# Exercise
Could you retype the oocyte activation thread from "With our results" up to and including "solve our problem?"?

# Page extract
<<<<

# Oocyte Activation treatment /calcium for poor fertilisation



## mittens (May 3, 2008)

A few other questions. I cant tell you how helpful your advice is. 

Brief history

ICSI 1 - long protocol 
11 eggs
10 mature
Zero fertilisation

ICSI 2 - short protocol/different clinic
16 eggs
11 mature
2 fertilized
1 4 cell embyo day 3

With our results we know we have a big issue here. One possible reason suggested is that the sperm has a problem with activation. Have you ever heard of this before? What exactly is it and causes it? Also we have read about oocyte activation treatment but cant find anyone in the country who has done this. Could this solve our problem?

We cling on to the fact we had one good quality embryo. On day 2 it had black dots on it which went by day 3. What are these black spots? And is a 4 cell embryo on day 3 a bad sign. 

Again - much thanks for your help. 

Mittensx


----------



## CrystalW (Jul 25, 2007)

mittens said:


> A few other questions. I cant tell you how helpful your advice is.
> 
> Brief history
> 
> ...


Hello again,

I have read some research papers about oocyte activation but to be honest it is not something i am familiar with as i have never seen or known anyone do it. My belief ( though i may not be up to date) is that it is more of a research/experimental idea but it may be used in some clinics abroad. We are very regulated in this country and this offers a lot of protection about the type of techniques and things we can do. Many other countries are less or unregulated so can offer different things ( and many offer excellent facilities) but i would encourage you to excercise caution and get the full facts about any different procedures.

I dont know the `black dots`. This isnt a term i am familiar with - sometimes different clinics use different descriptions. Maybe fragmentation? But i am guessing with that! Might be best to call one of the Embryologists there.

A 4 cell on day three - ideally it should be 5-8 cells so it is a little slow. However there is some variablity and not all embryos follow the exact pattern we like to see so there would still be a reduced chance of pregnancy.

Best wishes


----------



## mittens (May 3, 2008)

Yes it was something we were told about that they do at Cornell in New York. But we couldnt find anything else about it either. 

I think they said the black dots were something called varicoli but wasnt sure why these happen.

Thanks for your reply
Mittensx


----------

>>>>

[Stored records]
<<<<

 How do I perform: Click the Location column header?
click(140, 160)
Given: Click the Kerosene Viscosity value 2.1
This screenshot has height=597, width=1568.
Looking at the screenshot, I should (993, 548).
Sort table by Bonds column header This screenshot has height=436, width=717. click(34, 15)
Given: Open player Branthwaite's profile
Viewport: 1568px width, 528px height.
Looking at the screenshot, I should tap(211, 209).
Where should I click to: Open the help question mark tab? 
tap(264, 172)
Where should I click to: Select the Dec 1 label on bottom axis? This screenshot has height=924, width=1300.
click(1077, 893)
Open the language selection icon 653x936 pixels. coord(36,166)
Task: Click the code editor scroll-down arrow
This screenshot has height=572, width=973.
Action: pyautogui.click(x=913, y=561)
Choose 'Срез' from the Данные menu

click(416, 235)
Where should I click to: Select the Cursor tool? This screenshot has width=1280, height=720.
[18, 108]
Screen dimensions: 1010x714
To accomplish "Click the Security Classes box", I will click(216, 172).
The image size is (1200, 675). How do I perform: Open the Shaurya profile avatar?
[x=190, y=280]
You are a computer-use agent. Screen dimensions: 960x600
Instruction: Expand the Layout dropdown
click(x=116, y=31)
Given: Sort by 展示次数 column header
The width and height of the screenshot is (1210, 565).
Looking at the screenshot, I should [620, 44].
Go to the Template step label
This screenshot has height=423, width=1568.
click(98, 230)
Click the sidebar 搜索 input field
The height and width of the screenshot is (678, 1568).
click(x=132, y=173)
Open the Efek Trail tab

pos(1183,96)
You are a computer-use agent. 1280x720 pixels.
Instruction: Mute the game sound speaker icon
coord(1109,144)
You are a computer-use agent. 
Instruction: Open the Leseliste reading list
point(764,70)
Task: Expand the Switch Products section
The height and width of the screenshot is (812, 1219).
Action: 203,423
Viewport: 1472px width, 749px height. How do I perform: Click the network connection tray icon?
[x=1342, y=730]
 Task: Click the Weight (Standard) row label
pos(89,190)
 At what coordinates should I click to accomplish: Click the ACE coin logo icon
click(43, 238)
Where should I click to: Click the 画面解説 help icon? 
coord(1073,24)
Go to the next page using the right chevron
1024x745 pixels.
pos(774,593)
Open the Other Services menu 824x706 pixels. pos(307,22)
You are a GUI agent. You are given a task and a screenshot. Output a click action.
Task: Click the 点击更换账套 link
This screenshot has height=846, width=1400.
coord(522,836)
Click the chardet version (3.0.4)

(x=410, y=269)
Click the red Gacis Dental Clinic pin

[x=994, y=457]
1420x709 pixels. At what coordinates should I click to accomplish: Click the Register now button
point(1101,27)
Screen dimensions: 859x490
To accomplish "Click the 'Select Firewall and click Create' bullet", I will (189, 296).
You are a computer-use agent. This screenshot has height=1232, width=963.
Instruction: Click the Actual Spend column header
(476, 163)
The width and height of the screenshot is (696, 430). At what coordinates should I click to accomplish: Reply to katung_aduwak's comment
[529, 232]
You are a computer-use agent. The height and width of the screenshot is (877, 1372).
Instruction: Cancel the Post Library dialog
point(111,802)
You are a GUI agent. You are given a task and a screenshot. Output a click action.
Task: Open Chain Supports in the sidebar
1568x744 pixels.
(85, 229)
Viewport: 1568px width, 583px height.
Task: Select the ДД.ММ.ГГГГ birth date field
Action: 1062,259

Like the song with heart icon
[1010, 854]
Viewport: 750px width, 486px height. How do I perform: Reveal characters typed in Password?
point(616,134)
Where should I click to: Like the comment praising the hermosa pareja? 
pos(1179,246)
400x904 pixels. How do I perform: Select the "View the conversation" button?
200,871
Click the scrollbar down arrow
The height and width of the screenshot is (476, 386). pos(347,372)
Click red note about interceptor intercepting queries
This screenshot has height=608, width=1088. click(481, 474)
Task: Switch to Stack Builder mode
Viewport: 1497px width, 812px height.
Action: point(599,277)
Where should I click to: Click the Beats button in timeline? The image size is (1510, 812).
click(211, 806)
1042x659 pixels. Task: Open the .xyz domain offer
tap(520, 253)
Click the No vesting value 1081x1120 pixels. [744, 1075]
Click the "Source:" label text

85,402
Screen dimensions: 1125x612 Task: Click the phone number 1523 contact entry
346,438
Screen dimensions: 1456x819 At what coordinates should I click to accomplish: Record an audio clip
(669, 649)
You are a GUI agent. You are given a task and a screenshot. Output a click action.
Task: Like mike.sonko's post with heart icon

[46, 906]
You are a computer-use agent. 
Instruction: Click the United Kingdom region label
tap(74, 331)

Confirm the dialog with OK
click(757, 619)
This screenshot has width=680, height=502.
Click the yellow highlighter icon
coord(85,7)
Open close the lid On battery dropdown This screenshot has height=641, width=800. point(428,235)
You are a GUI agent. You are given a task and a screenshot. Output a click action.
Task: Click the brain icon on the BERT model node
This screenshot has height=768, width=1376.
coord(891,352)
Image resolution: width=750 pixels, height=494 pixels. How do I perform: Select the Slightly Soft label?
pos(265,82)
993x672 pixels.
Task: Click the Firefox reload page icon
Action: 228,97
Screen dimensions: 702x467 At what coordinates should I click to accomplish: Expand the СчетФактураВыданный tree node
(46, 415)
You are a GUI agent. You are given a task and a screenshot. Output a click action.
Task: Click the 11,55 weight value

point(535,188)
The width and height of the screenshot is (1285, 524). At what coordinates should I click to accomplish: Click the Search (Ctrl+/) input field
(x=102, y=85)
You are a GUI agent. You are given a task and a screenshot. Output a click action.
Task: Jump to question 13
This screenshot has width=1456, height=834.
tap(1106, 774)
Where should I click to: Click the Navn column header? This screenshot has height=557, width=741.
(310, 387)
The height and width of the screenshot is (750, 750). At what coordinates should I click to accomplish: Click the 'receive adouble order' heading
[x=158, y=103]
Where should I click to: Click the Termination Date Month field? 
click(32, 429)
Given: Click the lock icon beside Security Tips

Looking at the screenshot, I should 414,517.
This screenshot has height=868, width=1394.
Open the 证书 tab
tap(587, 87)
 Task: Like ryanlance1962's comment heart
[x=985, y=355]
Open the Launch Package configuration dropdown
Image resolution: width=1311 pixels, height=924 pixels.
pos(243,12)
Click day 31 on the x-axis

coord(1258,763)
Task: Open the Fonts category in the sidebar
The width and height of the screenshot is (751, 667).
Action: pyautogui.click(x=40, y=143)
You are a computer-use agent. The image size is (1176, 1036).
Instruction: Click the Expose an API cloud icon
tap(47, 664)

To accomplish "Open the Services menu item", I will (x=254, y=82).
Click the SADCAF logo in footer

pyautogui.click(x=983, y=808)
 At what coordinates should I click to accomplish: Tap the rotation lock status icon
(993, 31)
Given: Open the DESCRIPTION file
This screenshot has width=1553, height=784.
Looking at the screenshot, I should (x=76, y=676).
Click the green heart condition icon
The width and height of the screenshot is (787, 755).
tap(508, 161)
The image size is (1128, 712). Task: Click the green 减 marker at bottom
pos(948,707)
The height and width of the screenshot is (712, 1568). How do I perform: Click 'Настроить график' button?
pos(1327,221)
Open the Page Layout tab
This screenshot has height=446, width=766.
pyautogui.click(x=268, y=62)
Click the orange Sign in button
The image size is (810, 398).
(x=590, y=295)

>>>>

# Task response
With our results we know we have a big issue here. One possible reason suggested is that the sperm has a problem with activation. Have you ever heard of this before? What exactly is it and causes it? Also we have read about oocyte activation treatment but cant find anyone in the country who has done this. Could this solve our problem?